Breves
Quase 4000 pessoas subscrevem petição por carreira especial para juristas da Administração Pública
Movimento diz que apoio “expressivo” mostra que reivindicação ultrapassou dimensão profissional e ganhou adesão cívica. Objetivo é levar debate ao Parlamento.
28 de maio 2026

Cerca de 4000 pessoas subscreveram, em poucos dias, a petição pública lançada pelo Movimento dos Juristas da Administração Pública para defender a criação de uma Carreira Especial de Jurista na Administração Pública.

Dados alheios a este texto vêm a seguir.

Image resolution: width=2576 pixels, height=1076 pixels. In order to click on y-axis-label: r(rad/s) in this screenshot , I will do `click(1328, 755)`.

O movimento considera que o número de assinaturas demonstra que a reivindicação “deixou de ser apenas uma questão profissional” para se tornar “uma causa com forte adesão cívica”.
Em nota de imprensa, o Movimento dos Juristas da Administração Pública sustenta que o apoio recolhido reflete o reconhecimento da importância do trabalho desenvolvido pelos juristas nos serviços públicos, tanto por profissionais da Administração Pública como por cidadãos em geral.
“Dos vários comentários deixados pelos subscritores da petição, resulta uma mensagem clara: o trabalho desenvolvido diariamente pelos juristas nos serviços públicos é essencial para a legalidade, a qualidade da decisão administrativa, a defesa do interesse público e a proteção dos direitos dos cidadãos”, refere o movimento.
Os promotores da iniciativa defendem que os juristas da Administração Pública desempenham funções de “elevada responsabilidade técnica”, intervindo em matérias complexas e decisivas para o funcionamento do Estado, sem que exista uma carreira própria que reconheça “a especificidade, exigência e responsabilidade das suas funções”.
O objetivo do movimento passa agora por reunir as assinaturas necessárias para que a proposta de criação da Carreira Especial de Jurista seja debatida em plenário na Assembleia da República.
Na mesma nota, o movimento agradece ainda a divulgação feita por vários órgãos de comunicação social, considerando que essa atenção mediática tem contribuído para dar visibilidade a uma reivindicação que classifica como “justa, séria e necessária”.
A petição pública continua disponível online.